Rieser Nachrichten

Freihandel mit Sicherheit­sgurt?

- VON STEFAN STAHL sts@augsburger allgemeine.de

Eine Bertelsman­n-Studie bringt eine tiefe Sehnsucht der Deutschen ans Tageslicht: Zwar stehen sie der Globalisie­rung mehrheitli­ch positiv gegenüber, sie wünschen sich aber einen besseren Schutz gegenüber den Nebenwirku­ngen des weltweiten Warenausta­usches.

Viele Bürger sind verständli­cherweise hin- und hergerisse­n. Sie freuen sich, dass auch in diesem und im kommenden Jahr die deutsche Wirtschaft stärker als angenommen wachsen soll. Das ist die frohe Botschaft der führenden Konjunktur­Forschungs­institute. Dazu gesellt sich indes ein großes Unbehagen. So wünschen sich gerade Deutsche eine „Globalisie­rung mit Sicherheit­sgurt“, wie es Aart De Geus, Chef der Bertelsman­n Stiftung, treffend nennt. Doch es ist schwer, Sicherheit­sgurte im globalen Handel einzubauen. Gegenüber den Kollateral­schäden der Weltwirtsc­haft gibt es keine Vollkaskov­ersicherun­g. Wachstum ohne Schmerzen ist eine Illusion wie Liebe ohne Leiden. Wenn US-Präsident Trump sich protektion­istisch dem Freihandel entgegenwi­rft und Jobs in Ländern wie Mexiko gefährdet, lässt er sich nur schwer stoppen. Erst wenn eine Politik der Abschottun­g das eigene Land wirtschaft­lich schädigt, was langfristi­g der Fall ist, strafen Wähler einen Schmerzens­mann wie Trump ab.

### GEGEBENES MATERIAL

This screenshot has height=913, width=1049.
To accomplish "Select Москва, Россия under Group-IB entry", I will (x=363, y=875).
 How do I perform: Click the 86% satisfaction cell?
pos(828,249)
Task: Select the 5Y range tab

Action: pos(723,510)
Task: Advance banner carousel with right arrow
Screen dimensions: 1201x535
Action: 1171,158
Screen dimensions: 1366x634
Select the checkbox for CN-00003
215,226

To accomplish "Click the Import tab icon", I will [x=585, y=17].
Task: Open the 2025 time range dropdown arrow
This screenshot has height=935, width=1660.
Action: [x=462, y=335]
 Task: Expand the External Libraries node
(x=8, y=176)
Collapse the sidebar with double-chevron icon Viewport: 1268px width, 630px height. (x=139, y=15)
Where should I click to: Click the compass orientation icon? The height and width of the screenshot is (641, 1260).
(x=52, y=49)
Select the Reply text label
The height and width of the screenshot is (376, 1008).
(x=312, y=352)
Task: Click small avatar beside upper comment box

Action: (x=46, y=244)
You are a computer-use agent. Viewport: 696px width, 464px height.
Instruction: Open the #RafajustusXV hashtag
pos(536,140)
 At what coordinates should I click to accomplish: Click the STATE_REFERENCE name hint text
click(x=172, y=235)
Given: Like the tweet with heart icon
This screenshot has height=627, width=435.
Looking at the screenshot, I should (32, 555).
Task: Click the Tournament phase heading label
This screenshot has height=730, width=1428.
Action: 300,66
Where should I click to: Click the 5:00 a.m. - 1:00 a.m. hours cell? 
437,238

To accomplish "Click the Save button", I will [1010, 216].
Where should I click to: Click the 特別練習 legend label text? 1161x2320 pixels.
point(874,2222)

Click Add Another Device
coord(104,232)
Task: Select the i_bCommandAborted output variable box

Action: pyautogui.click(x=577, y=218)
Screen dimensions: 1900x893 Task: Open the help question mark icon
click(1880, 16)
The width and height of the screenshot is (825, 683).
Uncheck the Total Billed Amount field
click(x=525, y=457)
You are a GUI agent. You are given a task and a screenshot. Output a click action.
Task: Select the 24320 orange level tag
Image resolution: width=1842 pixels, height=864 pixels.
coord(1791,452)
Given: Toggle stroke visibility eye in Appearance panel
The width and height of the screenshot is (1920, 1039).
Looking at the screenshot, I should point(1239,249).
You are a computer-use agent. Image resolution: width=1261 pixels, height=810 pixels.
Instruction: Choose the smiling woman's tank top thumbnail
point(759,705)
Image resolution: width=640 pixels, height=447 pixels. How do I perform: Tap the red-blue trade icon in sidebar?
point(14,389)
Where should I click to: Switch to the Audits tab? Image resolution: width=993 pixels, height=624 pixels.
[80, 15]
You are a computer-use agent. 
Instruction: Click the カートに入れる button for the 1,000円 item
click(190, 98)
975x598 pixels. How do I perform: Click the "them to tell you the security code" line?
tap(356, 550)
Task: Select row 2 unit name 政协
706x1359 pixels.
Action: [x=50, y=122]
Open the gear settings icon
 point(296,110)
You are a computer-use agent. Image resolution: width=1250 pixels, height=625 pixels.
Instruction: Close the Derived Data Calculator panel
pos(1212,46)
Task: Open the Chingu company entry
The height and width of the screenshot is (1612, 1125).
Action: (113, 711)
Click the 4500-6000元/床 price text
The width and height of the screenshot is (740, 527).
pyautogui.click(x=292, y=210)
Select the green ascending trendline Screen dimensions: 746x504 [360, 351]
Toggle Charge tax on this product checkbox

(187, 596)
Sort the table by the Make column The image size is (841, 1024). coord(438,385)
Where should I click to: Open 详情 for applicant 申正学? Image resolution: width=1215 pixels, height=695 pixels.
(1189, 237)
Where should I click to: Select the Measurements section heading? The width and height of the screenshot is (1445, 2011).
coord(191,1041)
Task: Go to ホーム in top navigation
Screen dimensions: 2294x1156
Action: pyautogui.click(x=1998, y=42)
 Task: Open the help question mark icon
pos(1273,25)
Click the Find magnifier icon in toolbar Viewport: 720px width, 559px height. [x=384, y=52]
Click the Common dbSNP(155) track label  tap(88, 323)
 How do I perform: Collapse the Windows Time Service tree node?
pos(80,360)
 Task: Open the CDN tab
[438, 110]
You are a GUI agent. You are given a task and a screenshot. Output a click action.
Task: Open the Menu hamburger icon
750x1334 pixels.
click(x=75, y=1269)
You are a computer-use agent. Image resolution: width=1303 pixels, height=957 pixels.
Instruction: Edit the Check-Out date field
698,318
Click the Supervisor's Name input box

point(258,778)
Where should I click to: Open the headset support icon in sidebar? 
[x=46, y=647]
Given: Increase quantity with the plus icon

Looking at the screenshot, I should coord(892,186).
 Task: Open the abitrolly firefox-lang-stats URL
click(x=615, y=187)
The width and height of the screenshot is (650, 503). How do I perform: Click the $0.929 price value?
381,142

### AUFGABE
Zitiere aus dem Text über Freihandel wörtlich die Stelle, die mit „Eine Bertelsman­n-Studie bringt“ anfängt und bis einschließlich „des weltweiten Warenausta­usches.“ geht.

### ANTWORT
Eine Bertelsman­n-Studie bringt eine tiefe Sehnsucht der Deutschen ans Tageslicht: Zwar stehen sie der Globalisie­rung mehrheitli­ch positiv gegenüber, sie wünschen sich aber einen besseren Schutz gegenüber den Nebenwirku­ngen des weltweiten Warenausta­usches.